Na denuncia à imprensa, a mulher, que não pode ser identificada por correr risco de represálias, disse que a família não tem conhecimento sobre quem contratou e está pagando o advogado que está representando o ex-militar.
A denunciante também afirmou que ela e outra pessoa não puderam ter a acesso a Mayc, nesta sexta-feira (18/10), na carceragem da Delegacia de Homicídios, na zona Leste, antes da transferência dele para o Centro de Detenção Provisória Masculino 2 (CDPM2), no quilômetro 8 da BR-174. “O advogado proibiu a gente de falar com ele. Falamos com a delegada-adjunta. Ela disse que, infelizmente, só estava aguardando a notificação da Justiça para encaminhar a transferência dele. Temos medo que ele entre nesse presídio e saia morto. O Mayc não mataria ninguém”, relatou.

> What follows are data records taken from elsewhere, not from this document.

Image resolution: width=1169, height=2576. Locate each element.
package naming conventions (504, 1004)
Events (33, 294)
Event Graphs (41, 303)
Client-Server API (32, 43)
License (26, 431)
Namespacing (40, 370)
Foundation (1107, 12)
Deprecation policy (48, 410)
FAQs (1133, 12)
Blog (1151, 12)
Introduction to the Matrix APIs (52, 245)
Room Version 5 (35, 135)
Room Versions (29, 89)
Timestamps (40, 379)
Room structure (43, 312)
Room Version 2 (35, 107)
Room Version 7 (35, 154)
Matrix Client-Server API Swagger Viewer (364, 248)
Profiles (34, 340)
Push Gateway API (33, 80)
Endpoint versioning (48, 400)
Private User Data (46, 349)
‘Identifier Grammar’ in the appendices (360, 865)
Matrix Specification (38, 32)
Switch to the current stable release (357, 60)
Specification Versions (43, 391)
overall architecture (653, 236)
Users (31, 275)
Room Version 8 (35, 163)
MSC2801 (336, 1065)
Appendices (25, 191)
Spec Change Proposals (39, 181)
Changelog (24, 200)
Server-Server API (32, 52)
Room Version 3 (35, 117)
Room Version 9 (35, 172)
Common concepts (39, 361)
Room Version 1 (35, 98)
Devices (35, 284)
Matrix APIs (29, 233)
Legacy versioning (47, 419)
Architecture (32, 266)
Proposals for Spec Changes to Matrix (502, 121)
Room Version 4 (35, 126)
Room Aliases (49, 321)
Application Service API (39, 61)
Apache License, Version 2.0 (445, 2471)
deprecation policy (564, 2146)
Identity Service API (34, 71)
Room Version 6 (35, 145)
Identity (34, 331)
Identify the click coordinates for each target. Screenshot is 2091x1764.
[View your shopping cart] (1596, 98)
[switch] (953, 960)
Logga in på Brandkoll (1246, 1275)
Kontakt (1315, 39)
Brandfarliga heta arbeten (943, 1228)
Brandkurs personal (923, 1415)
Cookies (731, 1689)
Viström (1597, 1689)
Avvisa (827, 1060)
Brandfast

Na noite desta quinta-feira (17/10), a Justiça acatou pedido do advogado Josemar Berçot para ser realizada a transferência de Mayc. O advogado alegou à 2a Vara do Tribunal do Júri da Comarca de Manaus, que Mayc estaria correndo riscos na carceragem da Delegacia de Homicídios (ao dividir a cela com dois integrantes de uma facção) e sofrendo abusos das autoridades policiais. O advogado disse que Mayc já tinha colaborado com a investigação, confessando o crime, mas que a polícia não acreditava, porque o caso envolvia cenário político.